* _YOUR INSTRUCTIONS_
There is a line below that contains "Viewport: 759px width, 765px height.". Please reproduce it and all following lines exactly, through the final one.

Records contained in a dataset
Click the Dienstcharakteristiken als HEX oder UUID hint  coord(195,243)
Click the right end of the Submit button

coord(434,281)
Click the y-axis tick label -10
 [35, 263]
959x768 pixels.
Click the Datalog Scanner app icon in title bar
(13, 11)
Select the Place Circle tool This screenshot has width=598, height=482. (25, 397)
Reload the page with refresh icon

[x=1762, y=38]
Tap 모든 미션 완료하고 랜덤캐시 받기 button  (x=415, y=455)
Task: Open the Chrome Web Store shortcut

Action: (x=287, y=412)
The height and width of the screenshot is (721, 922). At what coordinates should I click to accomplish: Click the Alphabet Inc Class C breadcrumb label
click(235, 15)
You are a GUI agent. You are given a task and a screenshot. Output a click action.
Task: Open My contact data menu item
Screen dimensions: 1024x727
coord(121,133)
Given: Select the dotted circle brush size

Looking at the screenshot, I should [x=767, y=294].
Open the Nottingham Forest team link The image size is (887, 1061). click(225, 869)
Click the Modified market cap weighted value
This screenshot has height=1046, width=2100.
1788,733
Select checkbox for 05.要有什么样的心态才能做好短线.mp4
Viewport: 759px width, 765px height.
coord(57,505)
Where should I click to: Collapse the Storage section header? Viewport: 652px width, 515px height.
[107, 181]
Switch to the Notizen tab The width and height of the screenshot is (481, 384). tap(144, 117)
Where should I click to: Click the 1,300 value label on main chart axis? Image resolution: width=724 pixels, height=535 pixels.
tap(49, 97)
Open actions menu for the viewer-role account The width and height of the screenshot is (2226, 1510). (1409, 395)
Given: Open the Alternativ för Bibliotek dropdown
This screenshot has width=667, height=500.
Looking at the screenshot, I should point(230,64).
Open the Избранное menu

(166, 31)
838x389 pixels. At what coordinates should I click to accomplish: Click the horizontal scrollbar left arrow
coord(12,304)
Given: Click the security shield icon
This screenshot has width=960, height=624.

* _RESULT OF THE TASK_
Viewport: 759px width, 765px height.
coord(57,505)
Where should I click to: Collapse the Storage section header? Viewport: 652px width, 515px height.
[107, 181]
Switch to the Notizen tab The width and height of the screenshot is (481, 384). tap(144, 117)
Where should I click to: Click the 1,300 value label on main chart axis? Image resolution: width=724 pixels, height=535 pixels.
tap(49, 97)
Open actions menu for the viewer-role account The width and height of the screenshot is (2226, 1510). (1409, 395)
Given: Open the Alternativ för Bibliotek dropdown
This screenshot has width=667, height=500.
Looking at the screenshot, I should point(230,64).
Open the Избранное menu

(166, 31)
838x389 pixels. At what coordinates should I click to accomplish: Click the horizontal scrollbar left arrow
coord(12,304)
Given: Click the security shield icon
This screenshot has width=960, height=624.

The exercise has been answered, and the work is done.